Target pointing data:
+===+

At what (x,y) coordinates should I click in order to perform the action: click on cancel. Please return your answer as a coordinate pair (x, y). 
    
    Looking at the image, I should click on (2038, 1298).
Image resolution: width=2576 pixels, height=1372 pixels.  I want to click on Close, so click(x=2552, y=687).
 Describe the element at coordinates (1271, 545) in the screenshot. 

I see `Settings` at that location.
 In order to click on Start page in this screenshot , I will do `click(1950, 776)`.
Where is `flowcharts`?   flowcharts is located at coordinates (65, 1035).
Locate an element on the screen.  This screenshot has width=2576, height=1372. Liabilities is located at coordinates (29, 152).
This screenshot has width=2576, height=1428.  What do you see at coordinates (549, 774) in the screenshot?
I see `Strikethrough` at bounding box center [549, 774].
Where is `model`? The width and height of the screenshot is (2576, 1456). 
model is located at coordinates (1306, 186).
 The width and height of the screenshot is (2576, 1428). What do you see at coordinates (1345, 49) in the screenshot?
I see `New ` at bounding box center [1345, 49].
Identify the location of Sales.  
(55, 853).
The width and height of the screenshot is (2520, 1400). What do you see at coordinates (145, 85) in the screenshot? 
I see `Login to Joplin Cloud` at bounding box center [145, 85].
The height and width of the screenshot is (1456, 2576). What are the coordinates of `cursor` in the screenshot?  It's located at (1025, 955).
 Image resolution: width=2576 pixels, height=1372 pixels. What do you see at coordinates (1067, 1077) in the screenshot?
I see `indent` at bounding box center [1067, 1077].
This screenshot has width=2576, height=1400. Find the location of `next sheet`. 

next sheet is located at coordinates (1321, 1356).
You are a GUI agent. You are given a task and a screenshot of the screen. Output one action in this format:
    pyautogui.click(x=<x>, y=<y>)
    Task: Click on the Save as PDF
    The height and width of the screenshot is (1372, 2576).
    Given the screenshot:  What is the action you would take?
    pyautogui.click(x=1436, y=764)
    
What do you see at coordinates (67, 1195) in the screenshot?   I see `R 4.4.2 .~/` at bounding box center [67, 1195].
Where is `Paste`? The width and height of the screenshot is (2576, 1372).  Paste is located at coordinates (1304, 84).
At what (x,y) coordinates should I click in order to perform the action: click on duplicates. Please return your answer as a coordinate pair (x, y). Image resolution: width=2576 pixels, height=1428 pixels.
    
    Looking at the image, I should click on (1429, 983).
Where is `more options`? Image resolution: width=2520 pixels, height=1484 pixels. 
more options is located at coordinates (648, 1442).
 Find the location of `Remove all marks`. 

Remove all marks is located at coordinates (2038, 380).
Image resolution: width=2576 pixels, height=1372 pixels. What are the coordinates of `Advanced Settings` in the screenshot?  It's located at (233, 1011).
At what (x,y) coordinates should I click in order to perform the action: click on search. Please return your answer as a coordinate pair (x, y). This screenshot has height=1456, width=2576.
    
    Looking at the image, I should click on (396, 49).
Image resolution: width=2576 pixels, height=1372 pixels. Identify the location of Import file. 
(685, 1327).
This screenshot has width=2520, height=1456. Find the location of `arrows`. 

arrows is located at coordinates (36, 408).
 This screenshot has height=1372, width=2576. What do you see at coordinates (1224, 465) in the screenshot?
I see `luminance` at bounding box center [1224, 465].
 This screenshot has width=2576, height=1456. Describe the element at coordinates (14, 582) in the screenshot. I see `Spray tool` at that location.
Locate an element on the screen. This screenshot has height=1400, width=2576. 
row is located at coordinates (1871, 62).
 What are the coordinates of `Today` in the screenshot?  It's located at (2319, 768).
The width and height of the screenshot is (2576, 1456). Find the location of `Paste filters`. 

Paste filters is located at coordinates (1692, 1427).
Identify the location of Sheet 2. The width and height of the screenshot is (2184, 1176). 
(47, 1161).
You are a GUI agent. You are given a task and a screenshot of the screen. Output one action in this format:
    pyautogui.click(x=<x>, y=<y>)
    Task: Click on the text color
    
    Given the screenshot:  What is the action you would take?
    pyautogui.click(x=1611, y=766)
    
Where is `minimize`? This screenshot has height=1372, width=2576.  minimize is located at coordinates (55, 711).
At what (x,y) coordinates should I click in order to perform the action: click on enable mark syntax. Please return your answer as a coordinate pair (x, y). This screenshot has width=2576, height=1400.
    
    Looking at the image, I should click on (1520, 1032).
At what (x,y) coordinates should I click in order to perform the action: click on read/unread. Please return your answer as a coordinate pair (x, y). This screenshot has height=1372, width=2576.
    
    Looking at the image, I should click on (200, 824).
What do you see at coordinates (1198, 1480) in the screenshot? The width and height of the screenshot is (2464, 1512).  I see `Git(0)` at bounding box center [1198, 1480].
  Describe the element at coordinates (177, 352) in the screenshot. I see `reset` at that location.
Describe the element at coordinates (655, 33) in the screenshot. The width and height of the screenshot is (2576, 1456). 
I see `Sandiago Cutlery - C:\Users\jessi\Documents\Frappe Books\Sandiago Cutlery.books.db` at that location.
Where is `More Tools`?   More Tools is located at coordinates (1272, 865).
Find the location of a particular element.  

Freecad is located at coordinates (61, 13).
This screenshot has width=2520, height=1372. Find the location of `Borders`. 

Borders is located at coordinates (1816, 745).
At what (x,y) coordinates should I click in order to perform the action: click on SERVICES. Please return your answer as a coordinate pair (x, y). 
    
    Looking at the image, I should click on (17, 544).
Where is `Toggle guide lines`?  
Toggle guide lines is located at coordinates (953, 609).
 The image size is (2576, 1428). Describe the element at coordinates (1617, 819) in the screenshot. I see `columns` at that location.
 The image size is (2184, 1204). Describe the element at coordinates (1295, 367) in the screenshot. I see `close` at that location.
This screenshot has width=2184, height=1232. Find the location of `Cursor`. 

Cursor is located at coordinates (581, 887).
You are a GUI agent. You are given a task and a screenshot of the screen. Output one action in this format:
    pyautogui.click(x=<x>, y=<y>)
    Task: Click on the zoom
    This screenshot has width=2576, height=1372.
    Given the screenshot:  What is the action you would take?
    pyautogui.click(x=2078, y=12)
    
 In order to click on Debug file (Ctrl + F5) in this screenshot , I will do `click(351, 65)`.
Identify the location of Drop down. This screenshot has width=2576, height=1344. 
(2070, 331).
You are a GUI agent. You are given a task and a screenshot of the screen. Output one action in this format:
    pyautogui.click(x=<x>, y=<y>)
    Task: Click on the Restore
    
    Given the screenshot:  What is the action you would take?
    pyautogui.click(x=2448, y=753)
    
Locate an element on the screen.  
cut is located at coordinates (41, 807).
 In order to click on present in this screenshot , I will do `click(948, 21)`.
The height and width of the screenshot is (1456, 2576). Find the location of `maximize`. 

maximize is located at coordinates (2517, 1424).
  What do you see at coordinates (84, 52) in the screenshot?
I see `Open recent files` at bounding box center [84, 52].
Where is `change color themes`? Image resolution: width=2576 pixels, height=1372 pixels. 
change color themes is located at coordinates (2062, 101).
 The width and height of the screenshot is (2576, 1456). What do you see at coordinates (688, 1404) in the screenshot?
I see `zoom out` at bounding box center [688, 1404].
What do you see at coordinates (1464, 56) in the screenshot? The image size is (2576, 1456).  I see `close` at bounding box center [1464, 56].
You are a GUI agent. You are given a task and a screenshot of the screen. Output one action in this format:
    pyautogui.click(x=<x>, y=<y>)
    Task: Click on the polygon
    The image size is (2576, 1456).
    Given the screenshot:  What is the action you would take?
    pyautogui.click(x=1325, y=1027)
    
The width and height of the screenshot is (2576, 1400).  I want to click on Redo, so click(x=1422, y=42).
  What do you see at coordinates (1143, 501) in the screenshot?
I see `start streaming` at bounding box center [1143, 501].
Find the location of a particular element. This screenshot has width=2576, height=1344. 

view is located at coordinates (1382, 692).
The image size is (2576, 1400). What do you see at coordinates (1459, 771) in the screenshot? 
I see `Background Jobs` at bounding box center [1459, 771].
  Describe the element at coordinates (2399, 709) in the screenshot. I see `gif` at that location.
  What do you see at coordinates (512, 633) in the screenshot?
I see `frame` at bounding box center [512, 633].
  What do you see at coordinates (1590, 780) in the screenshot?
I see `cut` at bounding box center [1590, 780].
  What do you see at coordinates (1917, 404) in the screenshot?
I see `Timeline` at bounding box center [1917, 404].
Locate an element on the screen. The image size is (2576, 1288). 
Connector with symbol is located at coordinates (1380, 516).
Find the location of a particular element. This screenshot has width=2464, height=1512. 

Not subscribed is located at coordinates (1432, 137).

+===+

— WORK REQUIRED —
Rewrite the stretch of the data from the line containing "In order to click on Start" through the line containing "coordinates (29, 152).", swapping "Start page" for "Home page" and leaving everything else unchanged.

— TASK SOLUTION —
 In order to click on Home page in this screenshot , I will do `click(1950, 776)`.
Where is `flowcharts`?   flowcharts is located at coordinates (65, 1035).
Locate an element on the screen.  This screenshot has width=2576, height=1372. Liabilities is located at coordinates (29, 152).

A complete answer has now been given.